▶ **EXTRAIT CHOISI**:

"""

La solution que nous allons proposer pourrait paraître peu scientifique et pourtant, elle est reconnue par la plupart de ces explorateurs de la musique : suivre son instinct (celui-ci vous dira où chercher, et avec quel type d'approche).

Le tout est de savoir désormais comment développer cet instinct : sûrement en analysant de plus en plus de partitions, en écoutant énormément de musique. L'instinct n'est après tout qu'une activité inconsciente de l'esprit qui utilise toutes ses connaissances, toutes ses expériences, en quelque sorte à notre insu, pour livrer presque immédiatement ses déductions. Des disciplines aussi sérieusement étudiées aujourd'hui, telles que la radiesthésie, ne s'appuyent pas sur des théories très différentes. Mais nous pourrions citer tout aussi bien cette fameuse phrase du philosophe Leibniz : "La musique est un exercice d'arithmétique inconscient de l'esprit qui ne sait pas qu'il est en train de compter."

Cela dit, avant de développer ce fameux instinct, fruit d'une expérience et d'un contact quotidien avec la littérature musicale, voici quelques conseils pour commencer l'étude de l'analyse.

 

 

I- A quoi sert l'analyse ?

Une diversité des approches

D'un point de vue pédagogique, rappelons si nécessaire qu'il est important d'expliquer, avant toute chose, l'utilité et le bien fondé de la matière enseignée. Trop d'étudiants avouent ne pas comprendre l'intérêt de l'analyse musicale pour une future carrière autre que celle de compositeur ou de musicologue. Il est vrai qu'il y a plusieurs dimensions possibles dans l'étude d'une partition :

- la dimension poïétique (non loin de l'approche musicologique) : faire jaillir l'intention du compositeur (à l'aide des brouillons, manuscrits, lettres et commentaires de l'auteur)

"""

▶ **DONNÉES FOURNIES**:
"""

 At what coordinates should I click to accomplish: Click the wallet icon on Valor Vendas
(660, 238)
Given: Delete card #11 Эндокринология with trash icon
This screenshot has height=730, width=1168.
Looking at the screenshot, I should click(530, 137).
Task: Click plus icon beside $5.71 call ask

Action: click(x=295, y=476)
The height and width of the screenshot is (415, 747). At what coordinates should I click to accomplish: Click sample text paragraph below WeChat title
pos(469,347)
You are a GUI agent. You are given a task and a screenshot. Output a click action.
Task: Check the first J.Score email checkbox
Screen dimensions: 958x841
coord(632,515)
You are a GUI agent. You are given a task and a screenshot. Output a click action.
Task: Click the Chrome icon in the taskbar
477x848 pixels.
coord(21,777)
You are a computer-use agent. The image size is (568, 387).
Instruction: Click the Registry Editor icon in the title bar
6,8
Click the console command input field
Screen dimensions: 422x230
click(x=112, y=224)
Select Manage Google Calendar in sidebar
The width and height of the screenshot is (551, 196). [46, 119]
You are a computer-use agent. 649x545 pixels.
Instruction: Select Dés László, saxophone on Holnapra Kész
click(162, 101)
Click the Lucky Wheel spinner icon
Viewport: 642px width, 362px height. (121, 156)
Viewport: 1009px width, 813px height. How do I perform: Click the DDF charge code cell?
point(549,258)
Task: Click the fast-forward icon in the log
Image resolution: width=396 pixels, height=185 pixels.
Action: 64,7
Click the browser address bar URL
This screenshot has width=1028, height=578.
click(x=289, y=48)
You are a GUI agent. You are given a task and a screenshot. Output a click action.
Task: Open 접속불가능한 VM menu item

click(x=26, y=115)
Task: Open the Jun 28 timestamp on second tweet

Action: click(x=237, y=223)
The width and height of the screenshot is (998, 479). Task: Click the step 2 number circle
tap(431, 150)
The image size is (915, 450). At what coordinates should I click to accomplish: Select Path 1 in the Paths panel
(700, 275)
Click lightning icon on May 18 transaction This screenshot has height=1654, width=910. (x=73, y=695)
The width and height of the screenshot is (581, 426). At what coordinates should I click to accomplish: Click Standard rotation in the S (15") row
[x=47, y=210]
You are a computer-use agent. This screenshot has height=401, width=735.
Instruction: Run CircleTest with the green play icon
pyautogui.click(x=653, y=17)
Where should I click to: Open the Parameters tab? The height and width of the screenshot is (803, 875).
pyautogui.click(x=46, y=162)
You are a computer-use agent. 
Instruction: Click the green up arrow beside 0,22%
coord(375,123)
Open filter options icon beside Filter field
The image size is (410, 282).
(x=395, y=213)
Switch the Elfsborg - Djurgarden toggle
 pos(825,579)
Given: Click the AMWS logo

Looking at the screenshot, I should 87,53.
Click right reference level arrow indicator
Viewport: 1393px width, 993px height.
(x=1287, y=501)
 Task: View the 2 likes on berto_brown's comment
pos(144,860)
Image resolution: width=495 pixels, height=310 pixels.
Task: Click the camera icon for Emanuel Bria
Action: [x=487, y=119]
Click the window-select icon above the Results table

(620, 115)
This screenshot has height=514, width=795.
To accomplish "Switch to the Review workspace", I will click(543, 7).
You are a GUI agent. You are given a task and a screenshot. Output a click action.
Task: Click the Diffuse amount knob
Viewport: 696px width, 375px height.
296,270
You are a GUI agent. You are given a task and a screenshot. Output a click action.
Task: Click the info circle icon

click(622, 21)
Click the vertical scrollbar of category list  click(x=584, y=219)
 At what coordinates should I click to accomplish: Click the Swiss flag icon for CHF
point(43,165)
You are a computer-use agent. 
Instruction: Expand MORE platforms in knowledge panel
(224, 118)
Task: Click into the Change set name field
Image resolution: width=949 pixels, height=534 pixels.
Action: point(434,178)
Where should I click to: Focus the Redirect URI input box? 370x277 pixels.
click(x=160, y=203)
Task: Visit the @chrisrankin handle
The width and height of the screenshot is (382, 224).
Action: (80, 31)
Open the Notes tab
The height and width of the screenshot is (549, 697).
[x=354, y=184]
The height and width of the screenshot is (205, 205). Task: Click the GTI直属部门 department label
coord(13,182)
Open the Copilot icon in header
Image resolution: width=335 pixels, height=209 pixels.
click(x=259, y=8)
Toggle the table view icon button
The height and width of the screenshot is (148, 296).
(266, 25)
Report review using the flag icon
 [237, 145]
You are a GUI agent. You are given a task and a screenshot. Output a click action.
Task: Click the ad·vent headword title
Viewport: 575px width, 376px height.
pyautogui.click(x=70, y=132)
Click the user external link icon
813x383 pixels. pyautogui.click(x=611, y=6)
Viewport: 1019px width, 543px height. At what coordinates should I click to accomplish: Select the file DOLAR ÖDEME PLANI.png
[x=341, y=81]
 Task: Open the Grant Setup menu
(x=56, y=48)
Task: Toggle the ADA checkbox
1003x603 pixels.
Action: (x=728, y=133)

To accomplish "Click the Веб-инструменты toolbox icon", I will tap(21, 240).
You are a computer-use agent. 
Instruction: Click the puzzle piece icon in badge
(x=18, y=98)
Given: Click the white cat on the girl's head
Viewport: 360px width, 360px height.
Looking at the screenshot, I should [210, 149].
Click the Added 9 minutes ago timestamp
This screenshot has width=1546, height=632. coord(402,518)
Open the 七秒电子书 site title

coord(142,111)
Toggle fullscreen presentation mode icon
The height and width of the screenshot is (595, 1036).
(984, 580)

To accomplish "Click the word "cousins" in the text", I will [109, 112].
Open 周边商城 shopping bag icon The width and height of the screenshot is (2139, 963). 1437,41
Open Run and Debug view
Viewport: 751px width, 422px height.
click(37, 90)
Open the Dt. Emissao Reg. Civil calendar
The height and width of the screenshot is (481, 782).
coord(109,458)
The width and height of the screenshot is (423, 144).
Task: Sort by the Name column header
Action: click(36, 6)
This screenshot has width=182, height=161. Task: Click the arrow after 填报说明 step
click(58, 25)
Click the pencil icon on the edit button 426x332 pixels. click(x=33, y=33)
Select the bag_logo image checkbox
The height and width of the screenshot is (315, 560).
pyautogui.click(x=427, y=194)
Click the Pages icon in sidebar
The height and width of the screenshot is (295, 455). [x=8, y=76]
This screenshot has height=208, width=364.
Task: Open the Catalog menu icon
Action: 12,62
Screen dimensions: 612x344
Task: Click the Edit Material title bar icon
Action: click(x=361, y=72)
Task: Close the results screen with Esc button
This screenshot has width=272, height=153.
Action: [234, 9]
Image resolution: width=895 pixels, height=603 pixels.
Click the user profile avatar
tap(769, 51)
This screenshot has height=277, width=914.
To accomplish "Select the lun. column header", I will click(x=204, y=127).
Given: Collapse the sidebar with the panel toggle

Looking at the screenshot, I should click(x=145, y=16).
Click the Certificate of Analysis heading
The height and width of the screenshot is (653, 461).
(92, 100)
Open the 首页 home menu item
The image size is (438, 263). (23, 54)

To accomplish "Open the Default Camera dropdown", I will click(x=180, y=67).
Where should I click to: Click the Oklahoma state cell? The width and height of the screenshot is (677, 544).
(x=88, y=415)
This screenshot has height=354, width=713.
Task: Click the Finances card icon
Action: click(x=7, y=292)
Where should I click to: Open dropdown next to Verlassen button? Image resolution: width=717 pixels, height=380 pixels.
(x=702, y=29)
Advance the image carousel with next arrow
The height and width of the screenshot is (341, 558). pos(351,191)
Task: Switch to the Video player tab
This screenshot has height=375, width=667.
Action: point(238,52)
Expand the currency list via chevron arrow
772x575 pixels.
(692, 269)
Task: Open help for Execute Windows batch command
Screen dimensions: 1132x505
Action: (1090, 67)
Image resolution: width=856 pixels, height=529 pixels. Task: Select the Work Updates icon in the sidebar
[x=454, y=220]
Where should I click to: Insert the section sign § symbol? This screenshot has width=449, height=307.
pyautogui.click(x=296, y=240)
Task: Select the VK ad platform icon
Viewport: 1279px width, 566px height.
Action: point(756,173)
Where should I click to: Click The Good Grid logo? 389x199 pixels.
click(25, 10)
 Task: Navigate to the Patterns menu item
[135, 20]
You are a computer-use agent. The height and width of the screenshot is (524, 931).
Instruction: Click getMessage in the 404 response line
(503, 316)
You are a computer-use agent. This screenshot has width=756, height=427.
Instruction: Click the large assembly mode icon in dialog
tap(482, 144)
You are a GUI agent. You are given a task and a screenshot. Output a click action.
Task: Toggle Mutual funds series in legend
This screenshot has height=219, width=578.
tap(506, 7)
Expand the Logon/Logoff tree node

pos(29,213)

"""

▶ **CONSIGNES**:
A. D'après l'extrait sur l'analyse musicale, quelle solution la plupart des explorateurs de la musique reconnaissent-ils ?
B. Pour chacune des affirmations suivantes, dites si elle concorde avec l'extrait sur l'analyse musicale. Répondez par oui ou non et citez les mots décisifs du texte.
(i) Une phrase sur la musique y est attribuée au philosophe Leibniz.
(ii) Tous les étudiants y comprennent l'intérêt de l'analyse musicale.
(iii) La dimension poïétique y consiste à faire ressortir l'intention du compositeur.

▶ **CORRIGÉ**:
A. Suivre son instinct.

B.
(i) Oui : « cette fameuse phrase du philosophe Leibniz ».
(ii) Non : « Trop d'étudiants avouent ne pas comprendre l'intérêt de l'analyse musicale ».
(iii) Oui : « faire jaillir l'intention du compositeur ».